Seattle    The day’s papers told the story of Donald Trump’s self-inflected political barn burning pretty well. Here’s a sampling:

  • From Steven Law, a Mitch McConnell acolyte now running Crossroads America PAC: “The Republican Party is caught in a theater fire; people are running to different exits as fast as they can.”
  • From comedian Jena Friedman: “If only we could gauge American misogyny what percentage of American democracy would rather have a tweeting asteroid crash into American democracy than a woman leading.”

And, that’s about as nice as it gets. A Republican strategist, Steve Schmidt, commenting on MSNBC before the debates mourned the fact that we have never had a debate where there has to be a warning that the content was not going to be acceptable for children because it was going to be so X-rated. All reports indicate it was, if anything, worse.

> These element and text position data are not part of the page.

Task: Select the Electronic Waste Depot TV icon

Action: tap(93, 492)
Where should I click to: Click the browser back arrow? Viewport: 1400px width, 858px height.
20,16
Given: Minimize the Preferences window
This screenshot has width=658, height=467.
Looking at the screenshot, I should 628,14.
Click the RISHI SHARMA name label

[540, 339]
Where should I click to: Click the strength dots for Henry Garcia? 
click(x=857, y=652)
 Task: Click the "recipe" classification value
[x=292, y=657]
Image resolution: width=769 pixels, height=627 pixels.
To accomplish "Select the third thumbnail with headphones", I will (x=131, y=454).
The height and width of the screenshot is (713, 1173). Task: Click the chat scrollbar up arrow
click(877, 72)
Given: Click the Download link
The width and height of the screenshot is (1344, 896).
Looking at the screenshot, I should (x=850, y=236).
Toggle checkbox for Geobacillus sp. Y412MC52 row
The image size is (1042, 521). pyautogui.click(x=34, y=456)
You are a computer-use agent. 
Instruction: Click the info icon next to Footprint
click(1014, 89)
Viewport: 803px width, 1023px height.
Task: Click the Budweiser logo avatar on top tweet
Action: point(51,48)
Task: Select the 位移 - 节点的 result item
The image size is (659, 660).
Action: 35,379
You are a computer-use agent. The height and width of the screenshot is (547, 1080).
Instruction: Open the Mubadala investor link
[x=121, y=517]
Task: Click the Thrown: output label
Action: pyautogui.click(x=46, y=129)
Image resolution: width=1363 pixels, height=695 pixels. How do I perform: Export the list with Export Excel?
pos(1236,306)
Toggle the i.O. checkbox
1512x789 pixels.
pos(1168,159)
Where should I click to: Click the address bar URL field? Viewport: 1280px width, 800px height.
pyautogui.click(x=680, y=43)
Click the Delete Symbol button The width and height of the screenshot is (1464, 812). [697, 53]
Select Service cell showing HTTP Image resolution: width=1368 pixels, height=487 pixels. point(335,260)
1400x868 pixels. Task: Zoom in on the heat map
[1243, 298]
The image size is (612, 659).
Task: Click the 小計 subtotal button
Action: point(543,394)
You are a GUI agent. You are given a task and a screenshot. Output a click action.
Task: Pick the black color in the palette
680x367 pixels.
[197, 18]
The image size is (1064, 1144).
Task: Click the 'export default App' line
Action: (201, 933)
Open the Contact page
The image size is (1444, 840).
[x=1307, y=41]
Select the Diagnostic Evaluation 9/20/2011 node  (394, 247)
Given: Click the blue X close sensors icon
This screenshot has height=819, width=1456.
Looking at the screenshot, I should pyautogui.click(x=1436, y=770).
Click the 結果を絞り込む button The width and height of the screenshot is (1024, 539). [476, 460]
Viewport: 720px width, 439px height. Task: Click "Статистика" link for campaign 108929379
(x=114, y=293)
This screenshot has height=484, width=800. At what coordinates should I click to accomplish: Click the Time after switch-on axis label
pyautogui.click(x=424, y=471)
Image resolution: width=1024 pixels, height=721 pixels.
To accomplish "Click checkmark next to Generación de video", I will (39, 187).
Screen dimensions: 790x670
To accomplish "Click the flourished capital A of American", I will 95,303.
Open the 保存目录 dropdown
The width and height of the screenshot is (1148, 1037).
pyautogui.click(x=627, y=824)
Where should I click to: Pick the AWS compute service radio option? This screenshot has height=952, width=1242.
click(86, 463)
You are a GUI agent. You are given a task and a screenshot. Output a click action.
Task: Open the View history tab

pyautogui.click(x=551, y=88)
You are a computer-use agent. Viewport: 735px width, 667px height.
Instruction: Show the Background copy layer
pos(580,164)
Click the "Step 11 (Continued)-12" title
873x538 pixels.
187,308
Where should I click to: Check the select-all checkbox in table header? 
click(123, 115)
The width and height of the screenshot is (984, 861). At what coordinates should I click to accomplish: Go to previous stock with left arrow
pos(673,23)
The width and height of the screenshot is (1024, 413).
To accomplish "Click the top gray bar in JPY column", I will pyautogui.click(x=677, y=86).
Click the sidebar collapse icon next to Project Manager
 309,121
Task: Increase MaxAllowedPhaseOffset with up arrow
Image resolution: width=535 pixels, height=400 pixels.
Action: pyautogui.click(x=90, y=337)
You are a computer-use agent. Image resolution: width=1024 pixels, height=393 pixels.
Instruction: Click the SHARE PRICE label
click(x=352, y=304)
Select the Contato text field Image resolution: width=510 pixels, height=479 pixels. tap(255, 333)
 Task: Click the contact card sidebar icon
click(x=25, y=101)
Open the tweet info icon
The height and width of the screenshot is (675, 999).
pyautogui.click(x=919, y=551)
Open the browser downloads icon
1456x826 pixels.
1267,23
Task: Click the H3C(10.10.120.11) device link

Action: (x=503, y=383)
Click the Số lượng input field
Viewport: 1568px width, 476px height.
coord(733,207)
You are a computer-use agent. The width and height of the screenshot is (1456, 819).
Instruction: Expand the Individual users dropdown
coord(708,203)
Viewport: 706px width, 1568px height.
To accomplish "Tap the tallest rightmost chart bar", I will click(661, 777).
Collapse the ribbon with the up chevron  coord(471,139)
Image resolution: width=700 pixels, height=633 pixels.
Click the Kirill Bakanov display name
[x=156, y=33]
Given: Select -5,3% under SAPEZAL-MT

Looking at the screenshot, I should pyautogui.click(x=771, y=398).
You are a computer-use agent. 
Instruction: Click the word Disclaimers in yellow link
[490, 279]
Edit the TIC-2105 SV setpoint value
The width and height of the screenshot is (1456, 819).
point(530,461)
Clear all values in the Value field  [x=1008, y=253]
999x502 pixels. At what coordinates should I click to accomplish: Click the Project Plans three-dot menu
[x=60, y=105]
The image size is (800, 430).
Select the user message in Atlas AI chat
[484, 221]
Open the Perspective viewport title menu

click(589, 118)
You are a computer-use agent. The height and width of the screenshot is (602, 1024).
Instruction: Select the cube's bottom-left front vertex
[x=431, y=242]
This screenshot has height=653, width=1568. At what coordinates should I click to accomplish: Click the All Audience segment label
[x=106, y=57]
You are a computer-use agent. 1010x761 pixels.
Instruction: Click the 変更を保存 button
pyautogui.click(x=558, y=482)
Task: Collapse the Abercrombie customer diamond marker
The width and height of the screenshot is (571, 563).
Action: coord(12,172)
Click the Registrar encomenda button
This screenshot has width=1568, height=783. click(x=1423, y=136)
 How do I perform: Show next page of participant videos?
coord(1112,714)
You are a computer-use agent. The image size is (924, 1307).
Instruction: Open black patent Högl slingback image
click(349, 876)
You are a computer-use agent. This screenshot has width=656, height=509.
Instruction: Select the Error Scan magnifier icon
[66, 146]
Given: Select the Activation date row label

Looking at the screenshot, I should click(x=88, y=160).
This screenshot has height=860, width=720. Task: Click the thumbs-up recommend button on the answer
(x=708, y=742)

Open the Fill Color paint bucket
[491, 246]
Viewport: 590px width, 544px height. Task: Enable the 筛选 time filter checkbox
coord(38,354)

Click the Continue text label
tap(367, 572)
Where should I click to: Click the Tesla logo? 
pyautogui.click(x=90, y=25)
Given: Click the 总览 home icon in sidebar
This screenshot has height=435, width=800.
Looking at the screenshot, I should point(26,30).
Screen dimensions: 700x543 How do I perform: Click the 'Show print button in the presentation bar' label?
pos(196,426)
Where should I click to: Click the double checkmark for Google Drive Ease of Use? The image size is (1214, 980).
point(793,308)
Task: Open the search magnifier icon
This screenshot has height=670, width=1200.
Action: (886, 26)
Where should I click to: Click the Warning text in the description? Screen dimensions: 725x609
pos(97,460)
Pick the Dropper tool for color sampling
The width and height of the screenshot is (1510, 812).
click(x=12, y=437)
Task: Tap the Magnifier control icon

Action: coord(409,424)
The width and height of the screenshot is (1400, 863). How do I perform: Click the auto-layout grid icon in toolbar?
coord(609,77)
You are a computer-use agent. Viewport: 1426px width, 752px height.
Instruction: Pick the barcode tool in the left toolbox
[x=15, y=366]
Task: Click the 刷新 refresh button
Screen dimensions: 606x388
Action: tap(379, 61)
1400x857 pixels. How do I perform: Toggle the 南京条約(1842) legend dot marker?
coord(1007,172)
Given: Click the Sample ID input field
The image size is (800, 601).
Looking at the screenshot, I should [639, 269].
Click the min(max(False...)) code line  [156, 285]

Republican elected officials deserted Trump in droves over the weekend. Speaker of the House Paul Ryan who has led the two-handed vacillator caucus in Congress as he chides Trump for bad behavior and then still “stands by his man,” found himself having to withdraw an invitation to Trump to campaign with him in his home district in Wisconsin. Senator McCain was finally clear that Trump would not have his vote. Women Republican Senators from New Hampshire and Nebraska jumped off the train. Utah legislators were calling for Mike Pence, the VP running mate, to step into the first chair.

None of that is going to happen. Trump is going down with this ship, and might take the whole Republican ship to the bottom of the sea. It seems like it is time for a revival of the Mugwumps.

In 1884, Republicans elites, moralists, and businessmen, calling themselves Mugwumps, deserted the Republican nominee in that contest, James G. Blaine of Maine, the former Speaker of the US House of Representatives, to support Grover Cleveland, the Governor of New York, for election. The reasons they did so were concerns about reports of Blaine’s corruption and his ambition. Let me know when anything sounds familiar? Cleveland went on to win the 1884 election, lose the 1888 election, and in a rare and little remembered comeback, win both the 1892 election and a second term in the 1896 election, being one of the few three term Presidents ever, and the only one in history to win non-consecutive terms. None of which is to say that he was great shakes, since he also was famous for intervention in the Pullman Strike, had some questionable moral issues of his own, and presided over a dismantling of much of the Populist movement, but we’re talking about the Mugwumps, and now should be their time.

With so many Republicans running for the exits, how could it be so hard for some Republican so-called leaders to jump to the front of that line, if for no other reason to try and save some of their gang with some late efforts at a kind of courage even as most still hide in fear of offending Trump and what’s left of his base.